During the process of fermentation the brine becomes milky because
of the abundance of lactobacilli feasting in the jar, this is how
it is supposed to be. After some 2-3 weeks' time the fermentation
will stop automagically because the pH is too low and because of
lack of readily available carbohydrates. The lactobacilli will
die and sink to the bottom of the jar. You can now eat the vegetables
although they will develop a better taste if left to themselves
for at least a couple of additional weeks.

So long as the jar hasn't been opened the contents will keep firm
and crisp for at least a year.
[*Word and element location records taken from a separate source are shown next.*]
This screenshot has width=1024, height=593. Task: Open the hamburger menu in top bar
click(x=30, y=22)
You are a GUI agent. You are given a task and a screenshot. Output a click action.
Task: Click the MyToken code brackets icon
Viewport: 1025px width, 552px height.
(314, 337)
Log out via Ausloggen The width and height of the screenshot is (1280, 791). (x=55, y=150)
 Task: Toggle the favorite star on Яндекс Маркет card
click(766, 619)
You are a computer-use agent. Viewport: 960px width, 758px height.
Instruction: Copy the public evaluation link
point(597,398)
After opening it will keep for a
month or so refrigerated. Sometimes you will experience a very
weak "post- fermentation" once the jar has been opened, this is
okay.

A couple of times in the past 15 years I have seen the garlics turn
bluish-green (the same way sunflower seeds can sometimes turn
greenish in cakes with eggs and bicarbonate), this will not affect
the taste nor the edibility of the vegetables.

You can use kvushim (meaning "pickles", pronounced "kuh-vooh 'sheem")
in soups, in salads, with meat dishes, in pita,s as a snack and
please don't limit yourself to using carrots and peppers. I have
successfully fermented e.g. green beans, beet roots and cucumbers
(each type of vegetable on its own). If you have access to vine
leaves they are just *great* with the cucumbers (throw in some
green grapes too!), in which case you would want to omit the dill.
Leaves from the blackcurrant bush are also good. Cucumbers made
this way are truly delicious in gazpacho, btw.

Forget about cabbages, though, and find yourself a good recipe for
making genuine sauerkrat instead, cabbages just don't turn out well
this way.

Experiment with the amount of garlic and/or chili -- try also other
kinds of vegetables available at your place.